CS 194: Computational Photography, Fall 2017

CS 194 Proj 5: Lightfield Camera

Anshul Tibrewal, CS194-aam



Overview

Part I: Depth Refocusing

Algorithm

In my algorithm I shift all the images by w*shift amount where the shifts are as follows is:

xshit = index/17 and yshift = index%17 where index is for the list if images i have which go from 0 to 289

This works because the images are taken in a lightfiled format through a 2d grid perpendicular to the optical axis.

I display the results by focusing for different w values



w = 0
w = 1
w = 2
w = 3
w = -1
w = -2
w = -3

Explanation

On both sides (+ and -) we can see that increasing the w component changes which band of image gets focused and for 3 and -3 the focus band is outside the image.

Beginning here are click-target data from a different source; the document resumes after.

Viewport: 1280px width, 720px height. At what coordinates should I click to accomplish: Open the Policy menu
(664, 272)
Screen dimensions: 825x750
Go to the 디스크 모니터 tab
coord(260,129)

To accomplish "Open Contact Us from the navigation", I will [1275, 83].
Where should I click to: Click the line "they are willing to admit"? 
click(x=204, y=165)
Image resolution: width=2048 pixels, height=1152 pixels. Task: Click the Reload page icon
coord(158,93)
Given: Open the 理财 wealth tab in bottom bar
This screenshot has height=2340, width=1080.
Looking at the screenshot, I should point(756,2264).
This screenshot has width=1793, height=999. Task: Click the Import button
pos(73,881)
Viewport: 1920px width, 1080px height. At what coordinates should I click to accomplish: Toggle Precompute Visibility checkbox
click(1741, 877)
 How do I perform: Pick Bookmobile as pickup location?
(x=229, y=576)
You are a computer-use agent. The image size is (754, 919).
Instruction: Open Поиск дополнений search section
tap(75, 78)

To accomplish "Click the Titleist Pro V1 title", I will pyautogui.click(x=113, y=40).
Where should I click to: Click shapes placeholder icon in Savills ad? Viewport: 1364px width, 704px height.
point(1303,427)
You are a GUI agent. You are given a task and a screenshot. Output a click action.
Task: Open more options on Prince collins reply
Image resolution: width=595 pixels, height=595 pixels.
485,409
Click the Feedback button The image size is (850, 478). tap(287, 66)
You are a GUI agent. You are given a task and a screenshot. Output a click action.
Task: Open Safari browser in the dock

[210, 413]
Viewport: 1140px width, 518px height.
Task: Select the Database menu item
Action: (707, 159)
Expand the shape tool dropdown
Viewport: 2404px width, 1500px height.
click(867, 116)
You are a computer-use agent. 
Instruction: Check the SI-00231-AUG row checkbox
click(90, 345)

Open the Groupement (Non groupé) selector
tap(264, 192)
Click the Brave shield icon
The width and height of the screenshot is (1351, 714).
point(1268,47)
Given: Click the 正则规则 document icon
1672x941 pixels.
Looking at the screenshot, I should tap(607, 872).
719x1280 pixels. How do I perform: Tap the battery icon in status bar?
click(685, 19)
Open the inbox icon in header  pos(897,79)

Part 2: Aperture Adjustment

Algorithm

For this part the idea I used was that avergaing over a small subset of my lightfield images gives a narrow aperture while averaging over a bigger set imitates a wider aperture.

I set my radius to be the image at the index location 162 which is located at Toys[9][9] on the grid.

Then I do my aperture adjustments in radii aroud this grid.

Below are the image results for different apertures for the dataset:



R = 1
R = 2
R = 3
R = 4
R = 5
R = 6
R = 7
R = 8
R = 9

Part 3: Self Reflection

I learned through this project that light camera is a very powerful technique to implement different perspectives on your images. But at the same time it is very easy to implement. Very cool and fun!!